急性上気道炎 (3)

急性上気道炎(風邪)診療における "NUTS and BOLTS"

・急性上気道炎は診断できない
・急性上気道炎に効く薬はない
・急性上気道炎で死ぬことがある

3. 急性上気道炎で死ぬことがある

 この章を「日本には、風邪は万病のもとという言葉がありまして・・・」などと始めると極めてジジくさいので、絶対にそんな書き出しはしたくなかったのだが、結局、これ以上の言葉が思いつかなかったのでそう書くしかなかったのである。そう、風邪は万病のもとという言葉があるくらい、様々な合併症を引き起こす。前述したように中耳炎、肺炎など有名どころのほか、中耳炎をこじらせた乳突洞炎(耳介聳立は難読漢字として有名)、副鼻腔炎をこじらせた眼窩副鼻腔炎(副鼻腔炎が眼窩内に波及して眼球が飛び出してくる)など、致命的な化膿性合併症につながることがある。これらの合併症を防ぐためには、前述の通り、正常の経過から外れる症例を的確に発見して早期治療につなげることが重要なわけだが、これは裏を返せば、「途中で気がつけば助けられる」ということでもある。しかし、風邪の合併症でひとつ、診察しているその場で一気に患者を冥界までもっていかれる疾患がある。急性心筋炎である。

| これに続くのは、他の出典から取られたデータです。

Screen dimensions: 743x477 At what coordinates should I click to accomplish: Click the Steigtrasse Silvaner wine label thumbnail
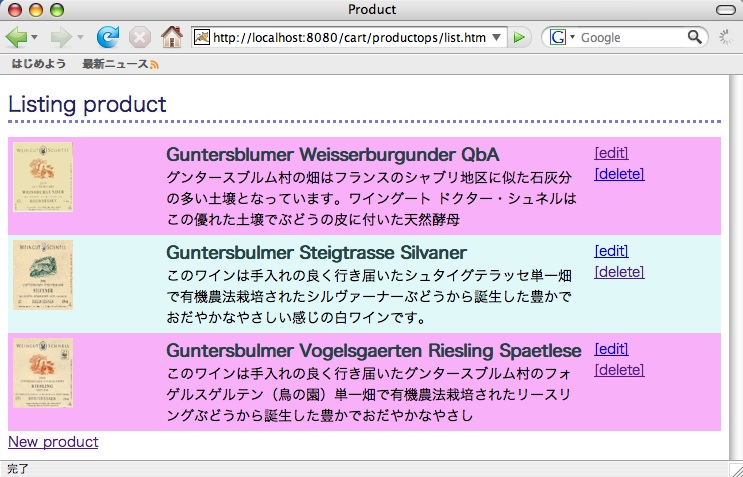click(43, 275)
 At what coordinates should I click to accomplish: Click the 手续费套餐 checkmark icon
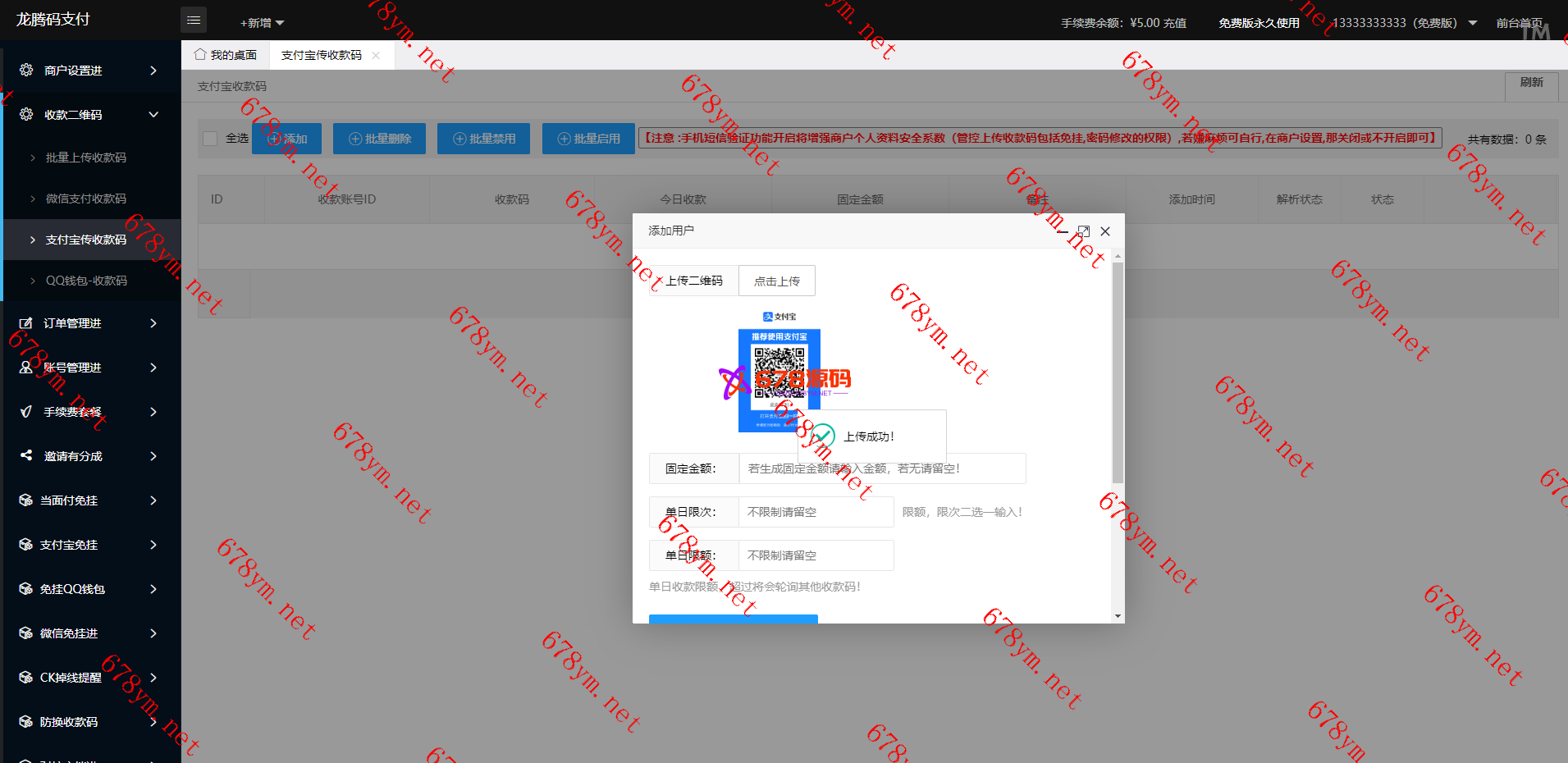(x=26, y=412)
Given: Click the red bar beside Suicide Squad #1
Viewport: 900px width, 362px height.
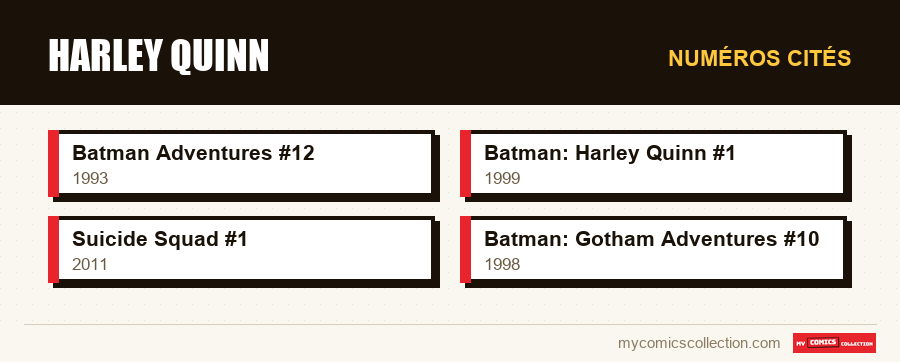Looking at the screenshot, I should pyautogui.click(x=53, y=250).
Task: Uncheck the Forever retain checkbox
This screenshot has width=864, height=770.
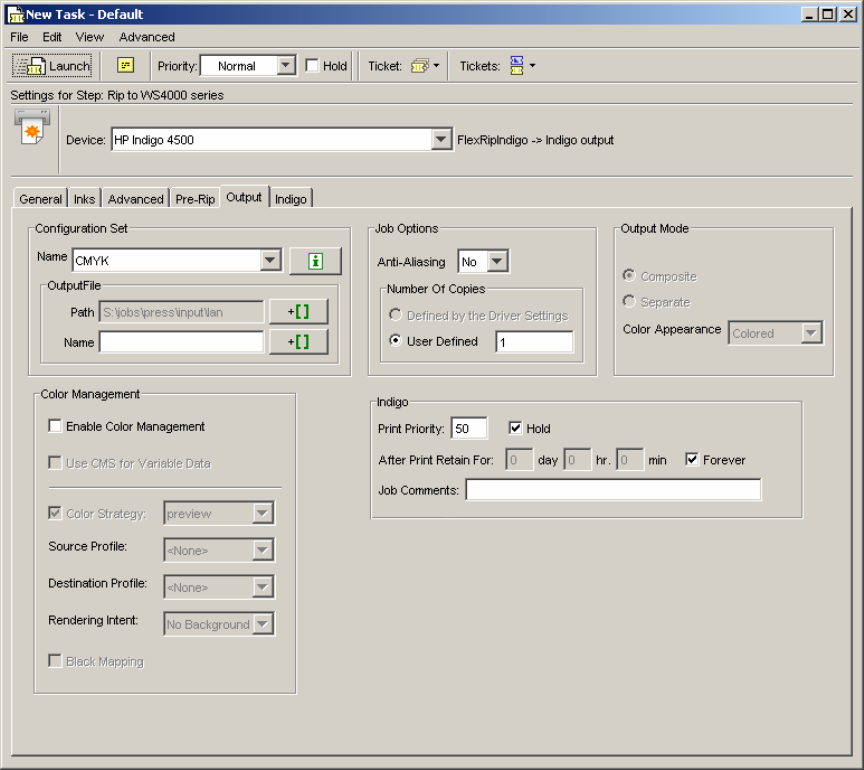Action: point(692,460)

 急性心筋炎の患者は風邪としてやってきて、なんか具合が悪そうだなと思って保護者の話を聞いていると急に倒れ、よくよく確認すると心室細動で心臓が止まっている。ときに本当に風邪と見分けがつかないし、忘れた頃にふいを突いてやってくるので、ぼくは風邪症状でちょっと具合の悪そうな患者をみるときは、保護者の話を「なるほど、それは大変でしたね、へえー」などと適当な相槌を打ちながら、頭の中でBLS  (Basic Life Support) と除細動器の使い方を反芻している。それでも診察室の中で倒れられる分にはまだよく、自宅に帰ってから致死性不整脈を起こされようものなら最悪の展開が待っている。2施設の横断研究によれば、初期症状として最もよくみられる症状は息切れであり、最もよくみられる理学所見は頻脈だったそうである [7]。これらは完全に非特異的な所見であり、相手が高齢者ならば、思わず救心を渡してしまいそうになる。他の多施設研究では、低年齢で症状がはっきりしないほど重症になりやすいという報告もあり [8]、徹頭徹尾、気が抜けない疾患である。急性心筋炎は疑ってエコーさえできれば診断できるので、レジデントは悪いことは言わないので、小児科をまわる前に心エコーができるようになっておいたほうがよい。そして、「急性心筋炎を鑑別に入れる」とは、心筋炎の患者に的確な診断をつけられるということではなく、風邪っぽい患者をみたら条件反射的に除細動器に思いを馳せてしまうほど、いつも心筋炎を心のどこかに置いておく、ということであることを分かっておいてほしい。

[7] Durani Y, Egan M, Baffa J, Selbst SM, Nager AL. Pediatric myocarditis: presenting clinical characteristics. Am J Emerg Med. 2009;27:942–7.
[8] Butts RJ, Boyle GJ, Deshpande SR, et al. Characteristics of Clinically Diagnosed Pediatric Myocarditis in a Contemporary Multi-Center Cohort. Pediatr Cardiol. 2017;38:1175–82.